QR決済は、小規模店舗でも導入しやすいキャッシュレス手段の一つです。ただし、対応するロゴを増やすことが目的になると、会計確認や売上管理が複雑になることがあります。
導入前に、どの客層が使うか、レジ前でどのように確認するか、売上をどう照合するかを決めておくと、現場での混乱を減らせます。
QR決済が合いやすい店
- 少額会計が多い
- 若い客層やスマホ決済を使う客が多い
- ポップアップやイベントでも販売する
- カード端末に加えて支払い方法を増やしたい
- レジ周りの機器を増やしすぎたくない
一方で、スタッフが少なく、会計確認をすべて一人で行う店では、支払い完了の確認が増えることで、かえって手間になる場合もあります。
会計確認のルールを統一する
QR決済で最も大事なのは、「お客様の画面だけで完了と判断しない」ことです。店舗側の画面、通知、管理アプリなど、店としてどこを確認するかを決め、スタッフ全員で統一してください。
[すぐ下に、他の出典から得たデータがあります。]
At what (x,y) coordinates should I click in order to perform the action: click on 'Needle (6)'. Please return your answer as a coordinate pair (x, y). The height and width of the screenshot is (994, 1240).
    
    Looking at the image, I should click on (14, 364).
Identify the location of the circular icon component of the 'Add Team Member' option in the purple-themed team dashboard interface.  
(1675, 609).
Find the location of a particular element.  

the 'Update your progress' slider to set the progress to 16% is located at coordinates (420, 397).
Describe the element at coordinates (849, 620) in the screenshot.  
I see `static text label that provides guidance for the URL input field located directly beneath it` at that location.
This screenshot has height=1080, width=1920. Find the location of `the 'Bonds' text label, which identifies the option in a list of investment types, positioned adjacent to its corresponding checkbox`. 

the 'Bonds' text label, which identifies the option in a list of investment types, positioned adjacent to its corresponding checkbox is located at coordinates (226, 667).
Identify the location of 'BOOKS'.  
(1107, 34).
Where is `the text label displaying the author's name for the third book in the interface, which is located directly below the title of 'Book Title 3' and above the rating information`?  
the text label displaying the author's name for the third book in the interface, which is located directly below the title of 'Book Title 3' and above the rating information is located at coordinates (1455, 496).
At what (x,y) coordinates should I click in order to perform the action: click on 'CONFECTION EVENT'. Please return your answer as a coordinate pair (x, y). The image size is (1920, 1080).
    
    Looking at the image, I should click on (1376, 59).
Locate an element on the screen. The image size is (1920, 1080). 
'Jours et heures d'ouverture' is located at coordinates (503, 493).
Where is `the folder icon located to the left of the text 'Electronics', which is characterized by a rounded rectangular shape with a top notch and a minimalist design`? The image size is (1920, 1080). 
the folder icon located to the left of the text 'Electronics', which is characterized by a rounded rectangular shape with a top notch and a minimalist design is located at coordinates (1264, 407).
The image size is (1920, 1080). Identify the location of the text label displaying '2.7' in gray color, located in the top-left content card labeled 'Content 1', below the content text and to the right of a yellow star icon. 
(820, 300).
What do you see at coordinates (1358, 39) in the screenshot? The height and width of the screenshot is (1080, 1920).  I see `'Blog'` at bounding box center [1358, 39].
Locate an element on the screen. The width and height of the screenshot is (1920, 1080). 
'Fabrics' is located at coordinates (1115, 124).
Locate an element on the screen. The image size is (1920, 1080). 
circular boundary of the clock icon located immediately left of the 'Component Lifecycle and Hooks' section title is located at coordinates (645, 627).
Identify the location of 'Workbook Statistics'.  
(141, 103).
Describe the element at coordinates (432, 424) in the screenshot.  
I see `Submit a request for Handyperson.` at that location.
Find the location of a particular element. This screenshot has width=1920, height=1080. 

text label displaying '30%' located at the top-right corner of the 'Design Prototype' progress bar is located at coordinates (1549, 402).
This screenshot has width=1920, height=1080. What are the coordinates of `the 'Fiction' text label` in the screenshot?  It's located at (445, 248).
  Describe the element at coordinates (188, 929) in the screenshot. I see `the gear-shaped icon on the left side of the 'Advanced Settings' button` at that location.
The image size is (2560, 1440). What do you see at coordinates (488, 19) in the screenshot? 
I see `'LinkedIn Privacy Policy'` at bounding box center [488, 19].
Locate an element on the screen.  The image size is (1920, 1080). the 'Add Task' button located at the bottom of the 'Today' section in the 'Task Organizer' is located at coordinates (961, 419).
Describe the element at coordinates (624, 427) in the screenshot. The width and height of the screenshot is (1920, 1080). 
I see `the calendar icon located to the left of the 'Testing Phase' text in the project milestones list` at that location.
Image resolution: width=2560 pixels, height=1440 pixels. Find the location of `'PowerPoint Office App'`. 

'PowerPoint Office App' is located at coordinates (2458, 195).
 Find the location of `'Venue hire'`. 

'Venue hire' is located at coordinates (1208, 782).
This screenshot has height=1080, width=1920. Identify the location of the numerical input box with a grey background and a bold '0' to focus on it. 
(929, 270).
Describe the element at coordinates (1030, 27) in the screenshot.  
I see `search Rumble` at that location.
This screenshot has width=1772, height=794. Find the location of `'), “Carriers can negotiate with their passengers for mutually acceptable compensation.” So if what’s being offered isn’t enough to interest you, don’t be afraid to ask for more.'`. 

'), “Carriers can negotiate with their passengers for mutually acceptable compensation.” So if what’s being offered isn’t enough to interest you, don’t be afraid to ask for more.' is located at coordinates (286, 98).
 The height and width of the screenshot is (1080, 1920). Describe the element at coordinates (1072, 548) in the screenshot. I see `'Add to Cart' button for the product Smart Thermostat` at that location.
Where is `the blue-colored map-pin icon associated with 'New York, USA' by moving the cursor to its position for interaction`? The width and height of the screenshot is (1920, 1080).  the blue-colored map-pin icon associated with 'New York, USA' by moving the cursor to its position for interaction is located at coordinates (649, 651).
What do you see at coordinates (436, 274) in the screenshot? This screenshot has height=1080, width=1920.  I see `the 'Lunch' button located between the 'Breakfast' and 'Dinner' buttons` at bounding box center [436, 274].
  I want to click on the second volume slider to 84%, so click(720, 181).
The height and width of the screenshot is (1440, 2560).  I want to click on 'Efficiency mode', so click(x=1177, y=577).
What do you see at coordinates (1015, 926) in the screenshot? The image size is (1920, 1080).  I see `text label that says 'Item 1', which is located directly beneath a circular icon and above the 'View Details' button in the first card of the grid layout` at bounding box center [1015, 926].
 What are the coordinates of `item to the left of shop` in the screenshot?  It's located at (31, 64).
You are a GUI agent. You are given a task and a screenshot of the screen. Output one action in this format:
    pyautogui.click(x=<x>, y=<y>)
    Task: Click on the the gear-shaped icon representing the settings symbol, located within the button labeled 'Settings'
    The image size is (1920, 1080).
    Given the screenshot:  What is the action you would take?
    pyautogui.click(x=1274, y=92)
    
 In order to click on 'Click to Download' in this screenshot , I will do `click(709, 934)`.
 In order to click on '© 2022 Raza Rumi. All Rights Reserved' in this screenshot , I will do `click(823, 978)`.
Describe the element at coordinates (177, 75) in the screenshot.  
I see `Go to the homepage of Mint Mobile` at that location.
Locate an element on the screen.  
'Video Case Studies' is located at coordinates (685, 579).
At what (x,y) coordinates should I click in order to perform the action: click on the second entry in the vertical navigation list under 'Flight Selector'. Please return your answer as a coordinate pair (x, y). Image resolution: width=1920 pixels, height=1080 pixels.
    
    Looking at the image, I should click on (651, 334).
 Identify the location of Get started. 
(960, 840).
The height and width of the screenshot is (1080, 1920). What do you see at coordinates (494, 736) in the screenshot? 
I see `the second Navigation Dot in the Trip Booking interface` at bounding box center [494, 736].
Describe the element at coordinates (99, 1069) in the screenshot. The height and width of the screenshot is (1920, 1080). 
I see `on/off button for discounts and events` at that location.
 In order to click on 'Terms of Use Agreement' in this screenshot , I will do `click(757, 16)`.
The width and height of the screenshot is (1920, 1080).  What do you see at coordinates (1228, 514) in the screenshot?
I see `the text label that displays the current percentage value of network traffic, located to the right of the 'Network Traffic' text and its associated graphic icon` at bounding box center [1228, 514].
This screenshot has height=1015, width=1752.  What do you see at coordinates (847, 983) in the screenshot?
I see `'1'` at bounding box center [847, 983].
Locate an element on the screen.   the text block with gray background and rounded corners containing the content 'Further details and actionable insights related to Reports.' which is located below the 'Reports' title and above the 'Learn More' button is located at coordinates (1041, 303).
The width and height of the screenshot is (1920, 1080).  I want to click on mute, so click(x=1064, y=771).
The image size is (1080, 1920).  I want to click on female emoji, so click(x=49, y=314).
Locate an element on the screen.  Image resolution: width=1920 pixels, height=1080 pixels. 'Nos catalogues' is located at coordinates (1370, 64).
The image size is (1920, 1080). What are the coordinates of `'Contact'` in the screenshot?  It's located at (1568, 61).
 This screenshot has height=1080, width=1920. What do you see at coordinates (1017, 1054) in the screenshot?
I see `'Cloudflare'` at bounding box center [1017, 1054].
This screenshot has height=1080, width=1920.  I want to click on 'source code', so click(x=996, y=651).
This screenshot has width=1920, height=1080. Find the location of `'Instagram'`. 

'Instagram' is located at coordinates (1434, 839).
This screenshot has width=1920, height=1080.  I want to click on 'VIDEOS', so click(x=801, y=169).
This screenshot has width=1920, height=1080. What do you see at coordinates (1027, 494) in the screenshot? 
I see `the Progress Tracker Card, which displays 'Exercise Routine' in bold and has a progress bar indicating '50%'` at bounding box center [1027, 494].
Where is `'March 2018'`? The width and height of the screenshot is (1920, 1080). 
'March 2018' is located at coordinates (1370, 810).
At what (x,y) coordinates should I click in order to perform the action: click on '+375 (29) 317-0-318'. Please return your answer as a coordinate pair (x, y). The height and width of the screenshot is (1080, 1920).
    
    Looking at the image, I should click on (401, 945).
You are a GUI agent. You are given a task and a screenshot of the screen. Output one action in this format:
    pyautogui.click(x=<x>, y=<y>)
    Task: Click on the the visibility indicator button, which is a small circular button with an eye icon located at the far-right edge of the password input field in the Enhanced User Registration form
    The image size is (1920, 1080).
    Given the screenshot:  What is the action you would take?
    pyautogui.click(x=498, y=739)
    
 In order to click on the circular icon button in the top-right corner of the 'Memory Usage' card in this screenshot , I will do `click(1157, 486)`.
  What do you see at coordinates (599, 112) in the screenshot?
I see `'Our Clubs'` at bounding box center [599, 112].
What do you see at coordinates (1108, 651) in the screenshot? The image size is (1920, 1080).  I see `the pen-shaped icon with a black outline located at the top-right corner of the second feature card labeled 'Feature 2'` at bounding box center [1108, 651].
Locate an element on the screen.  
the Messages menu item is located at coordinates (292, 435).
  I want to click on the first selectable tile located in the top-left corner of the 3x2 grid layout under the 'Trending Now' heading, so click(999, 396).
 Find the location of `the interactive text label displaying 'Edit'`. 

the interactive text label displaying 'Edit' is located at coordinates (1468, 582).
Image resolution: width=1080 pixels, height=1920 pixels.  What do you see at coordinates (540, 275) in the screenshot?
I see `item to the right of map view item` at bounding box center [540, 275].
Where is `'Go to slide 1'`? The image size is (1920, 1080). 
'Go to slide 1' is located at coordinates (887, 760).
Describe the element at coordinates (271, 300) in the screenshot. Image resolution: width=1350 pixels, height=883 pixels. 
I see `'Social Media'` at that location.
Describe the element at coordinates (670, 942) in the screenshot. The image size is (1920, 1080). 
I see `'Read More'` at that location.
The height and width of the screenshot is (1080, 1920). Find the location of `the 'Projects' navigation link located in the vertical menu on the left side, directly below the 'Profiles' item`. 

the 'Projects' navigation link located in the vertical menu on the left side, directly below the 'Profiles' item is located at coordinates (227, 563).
確認の手順が人によって違うと、二重決済や未決済の見落としにつながります。
決済端末との役割分担を考える
カード・タッチ決済は端末、QR決済は別画面という構成にすると、支払い方法ごとに確認場所が分かれます。会計件数が多い店では、POSレジの会計画面と決済の完了確認をどうつなげるかが重要です。
- POSで支払い方法を選ぶ
- お客様に案内する
- 店舗側で完了を確認する
- レシートまたは受け渡しへ進む
この流れを、紙に書いてレジ横に貼っておくだけでも、初めてのスタッフは安心して操作できます。
売上管理で気をつけること
QR決済も、現金と同じ日に口座へ入るとは限りません。日報では、カード、QR、現金を分けて記録してください。
現金・キャッシュレス売上・入金日の見える化で説明しているように、売上と入金予定を別々に見ると、資金繰りのズレを早く見つけられます。
手数料だけで決めない
QR決済はブランドや契約条件によって手数料、入金サイクル、振込手数料が変わります。複数ブランドへ一括対応できるサービスでも、自店で実際に使われるブランドが対象かを確認します。最低料率を全売上へ掛けず、カード・QR・現金の構成に分けて試算してください。
現金を残すか完全キャッシュレスにするかでも、必要機材は変わります。現金を扱うならドロアと釣銭、紙レシートが必要ならプリンターとロール紙を追加します。QRだけを増やしてレジが狭くなるなら、一体型端末やPOS連携の方が会計を整理しやすいこともあります。
返金・通信障害時の運用
返金は、店舗側の管理画面から行うのか、決済事業者へ申請するのかを確認します。注文を取り消しただけで決済が自動返金されるとは限らないため、返金済みの確認場所を決めます。通信障害時は、現金へ切り替える、後払いを受けない、復旧後に再決済するなどのルールをスタッフで統一してください。
導入前のチェック
- 想定する客層がよく使う支払い方法か
- 支払い完了をどの画面で確認するか
- POSやレジでの支払い方法の入力が簡単か
- 返金・取消の手順を確認したか
- 日報で売上を分けて確認できるか
QR決済は、対応ブランドを増やすだけでは売上にはつながりません。レジ前で迷わず使え、店側も確認しやすい状態を作ることが重要です。